(ここではガンの転移について説明いたします。)
癌細胞が発生した場所(原発巣)から移動して、リンパ節や肝臓、肺など他の遠隔部位に移動し、再び腫瘍を形成することを転移といいます。
原発巣から転移したがん病変を、転移した部位によって、肺転移、肝転移、脳転移、骨転移、腹膜転移(腹膜播種)などと呼びます。
がん細胞が転移していく主なルートは、リンパ管と血管です。原発巣のがん細胞が周囲にあるリンパ管に侵入し、リンパ流にのってリンパ節に運ばれ、そこで転移性腫瘍をつくることをリンパ行性転移といいます。まず、原発巣の近くのリンパ節に転移し、そこからリンパ管を伝わって次々に遠くのリンパ節まで転移していきます。

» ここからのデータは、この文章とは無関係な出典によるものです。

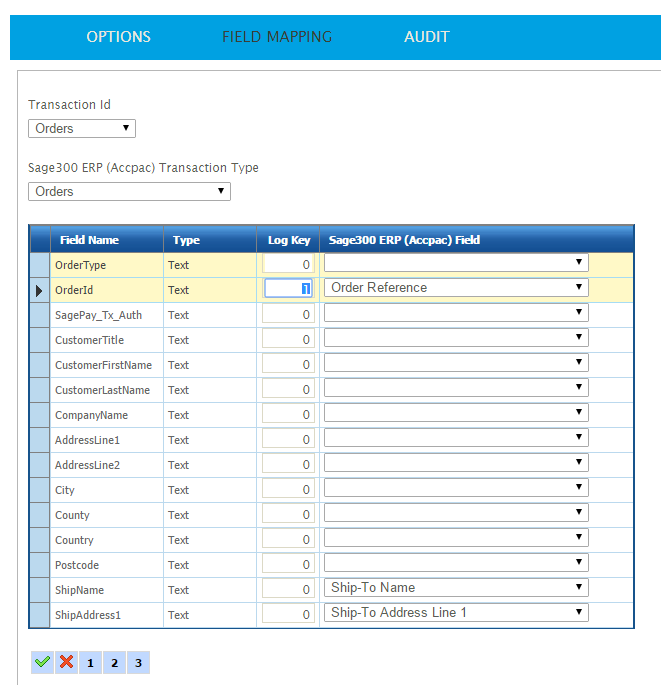
Task: Click the green checkmark save icon
Action: coord(42,662)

血管を経由する転移を血行性転移といいます。原発巣の近くにある毛細血管や細い静脈にがん細胞が侵入し、血流を介して全身の臓器に転移します。一般的には、静脈の流れにしたがってがん細胞は移動するので、大腸がんでは肝臓に、腎がんでは肺に転移しやすいのですが、必ずしもそうとは限りません。

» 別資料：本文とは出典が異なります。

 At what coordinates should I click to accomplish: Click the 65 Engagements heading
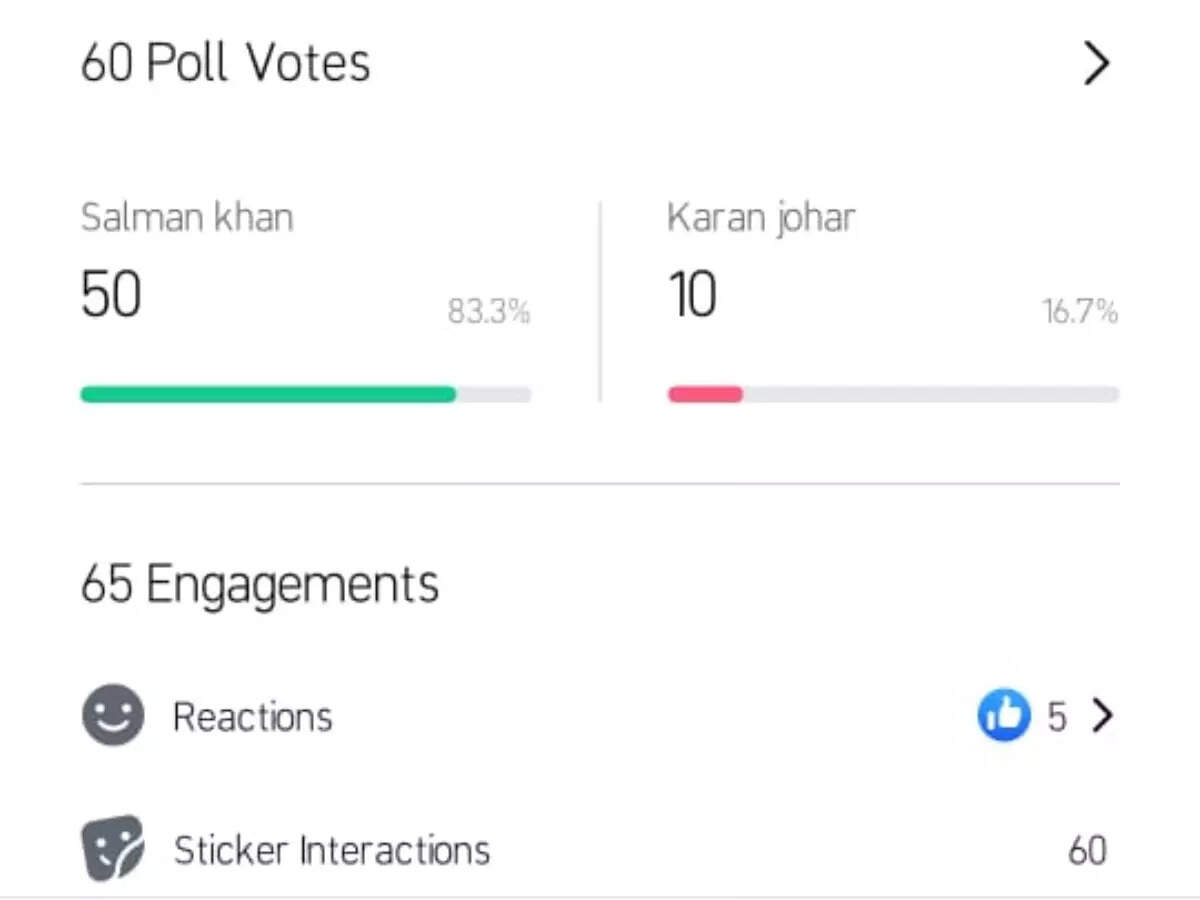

転移したがん病変は、原発巣のがんと同じ性質を持つため、検査や治療は原発巣のがんに準じて進められます。転移がんは原発がんと同じ名前をつけます。実際の例として、肺に転移した乳がんは転移性乳がんで、肺がんとはいいません。肺がんではなく、IV期乳がんとして治療します。